In memory of my father, Robert T. Struck, April 26, 1921 – April 21, 2017. Reprinted from May 4, 2015.
Leadership and My Father
It took me many years to learn the greatest lessons of leadership from my father. They were subtle. Dad has his PhD in Chemical Engineering. He is a brilliant scientist, having developed a lubricant for the Norden Bomb site when he was just out of college at the start of WWII; he also held 12 patents for his work on the gasification of coal (yes, I am bragging). He is an introvert. That simply meant that what you might learn from my dad required that you had to be ‘awake’ and ‘aware’ around my father as the ‘nuggets’ of wisdom could show up at any moment.
Dad is like a mighty oak, his Tap Roots go deep. It is from the Tap Root of Character that my greatest lessons came. Dad could be the poster child for, what Tom Brokaw labeled, “The Greatest Generation.” He never called attention to himself. He went about his responsibilities as if to say, “This is what I’m supposed to do.” No matter how difficult things became, Dad did what was necessary.
If my father makes a commitment, he keeps it. If he tells you something to be true, it is. I can’t remember him speaking badly about anyone. He is a man of few words. When he talks he has something to say and people listen. He is humble. He gives his money freely. He is frugal. He used to tell me, “Jim, if you want to have money, save 10% of everything you earn. Pay cash for things. If you can’t afford it, don’t buy it.” (My generation has done real well with that! Or not!) He is a Christian. He has great wit. He’s a Pirates fan.
He didn’t ‘tell’ me as much as he showed me…volumes…of what it meant to be honorable, to take care of what you own, to be trustworthy, to do what you say you are going to do, how less is more, how ‘leading’ from a position of personal strength rather than words is more lasting and meaningful.

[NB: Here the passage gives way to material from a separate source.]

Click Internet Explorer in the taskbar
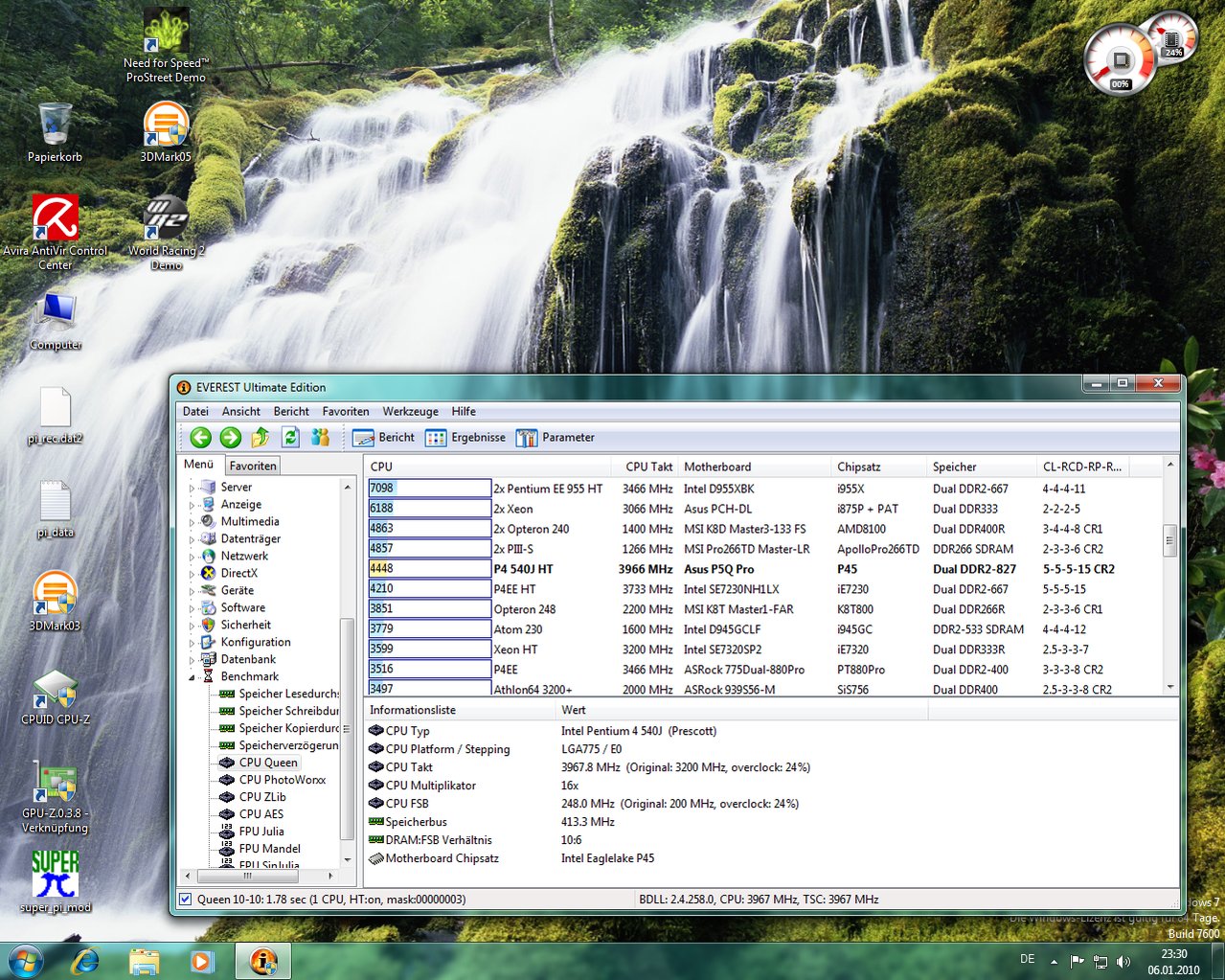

I suppose this is normal, but for much of my life I didn’t feel like I measured up when it came to the Tap Root of Character. Then I realized it wasn’t about perfection, and it wasn’t about measuring up to him – it was about measuring up to me, and who I was created to be.
Often, as leaders and as people, we spend our early years ‘searching’ for who we were created to be. It is during those times that it is most helpful to have someone(s) show us the ‘right’ path until we find our own. Remember that and look for that someone when you’re young, and be that someone as you gain experience.
For 64 years my father has showed me a path of what it meant to be a man, a father, a Christian. Much of who I am in my Tap Root of Character came from watching my father. He would tell you that I have ‘evolved’ beyond him. In some ways he is right, and that is how it should be. In other ways, he does it better. It isn’t about perfection.
For many years there was a growing trend of fathers being ‘absent.’ I hope that trend is reversing. Dad was ‘present’ in very important ways for me, as was my mother. I was blessed to be loved and cared for.
When we are loved and cared for our response is to love and care for others. It is what we do as leaders, as people. It is the greatest way to honor those who showed us an important ‘path’ in our lives as we were creating our own. Don’t worry about your ‘legacy.’ Live the best version of yourself every day and your legacy will take care of itself.
On the occasion of my father’s 94th birthday I say, “Thank you, dad for being the perfect father for who I was created to be. I love you and wish you a wonderful birthday, and God’s richest blessings.”